Or, aucune Métaphysique ne donne d’enseignements assez précis, assez détaillés, pour que, de ces enseignements, il soit possible de tirer tous les éléments d’une théorie physique.

En effet, les enseignements qu’une doctrine métaphysique fournit touchant la véritable nature des corps consistent le plus souvent en négations.

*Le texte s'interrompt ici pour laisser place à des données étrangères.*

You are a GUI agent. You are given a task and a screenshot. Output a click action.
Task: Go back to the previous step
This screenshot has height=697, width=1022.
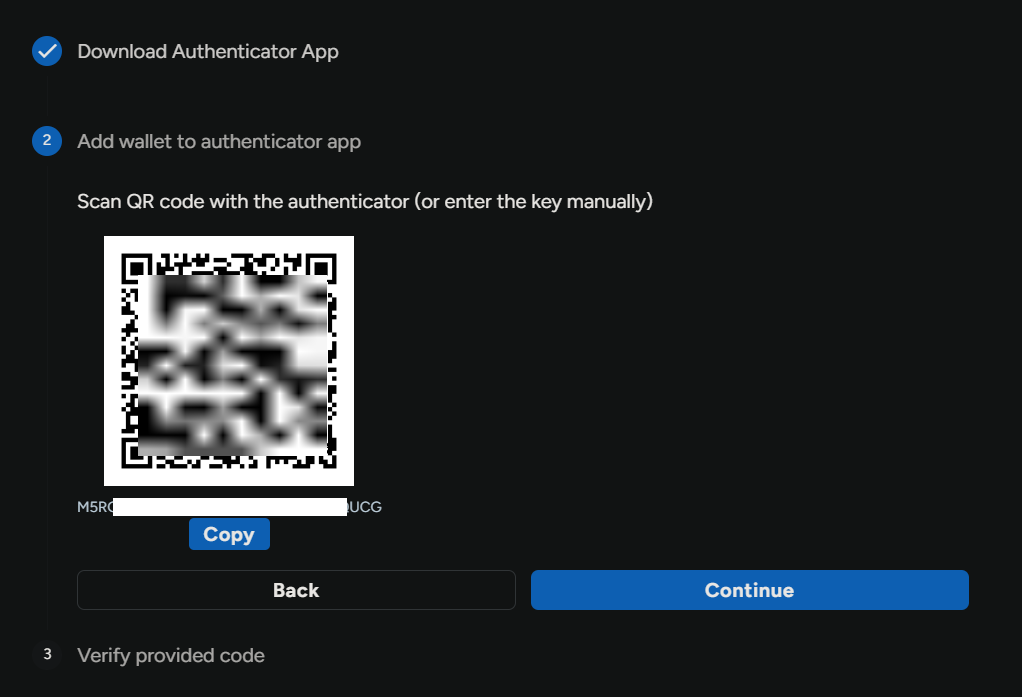296,590

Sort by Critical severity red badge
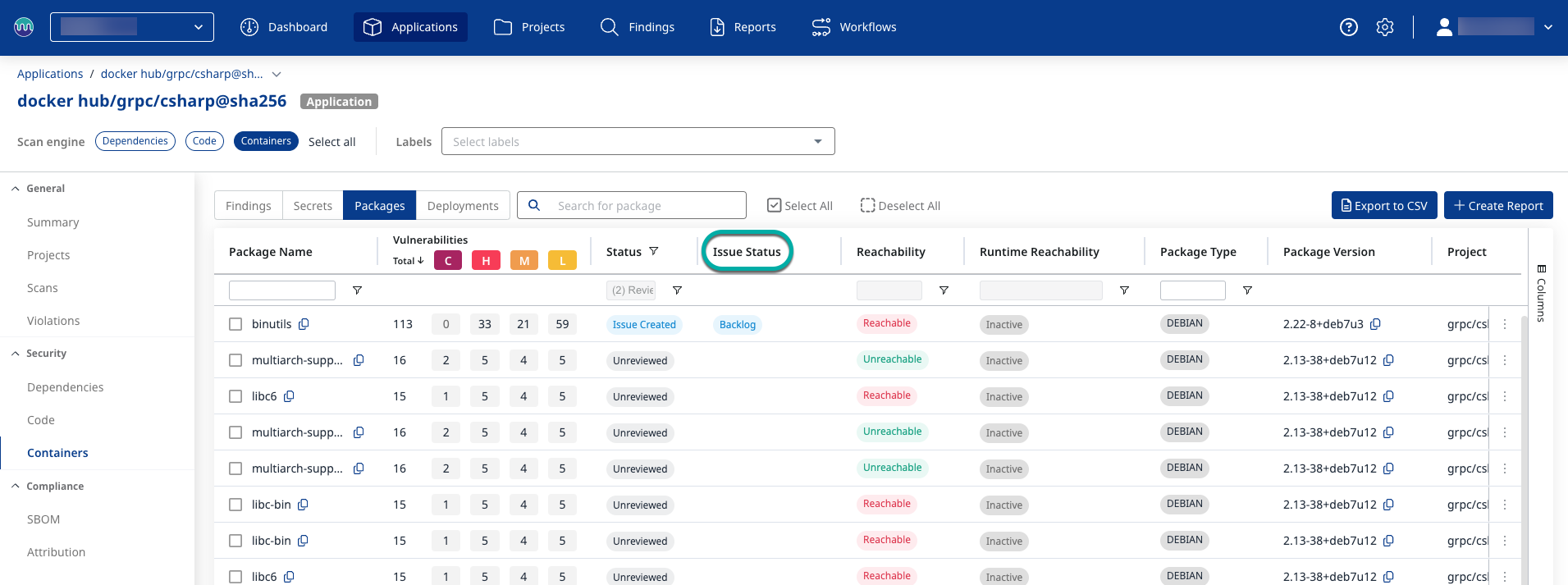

Les péripatéticiens, comme les cartésiens, nient la possibilité d’un espace vide ; les newtoniens rejettent toute qualité qui ne se réduit pas à une force exercée entre points matériels ; les atomistes et les cartésiens nient toute action à distance ; les cartésiens ne reconnaissent, entre les diverses parties de la matière, aucune autre distinction que la figure et le mouvement.

Toutes ces négations sont propres à argumenter lorsqu’il s’agit de condamner une théorie proposée par une École adverse ; mais elles paraissent singulièrement stériles lorsqu’on en veut tirer les principes d’une théorie physique.

Descartes, par exemple, nie qu’il y ait en la matière autre chose que l’étendue en longueur, largeur et profondeur et ses divers modes, c’est-à-dire des figures et des mouvements ; mais, avec ces seules données, il ne peut même ébaucher l’explication d’une loi physique.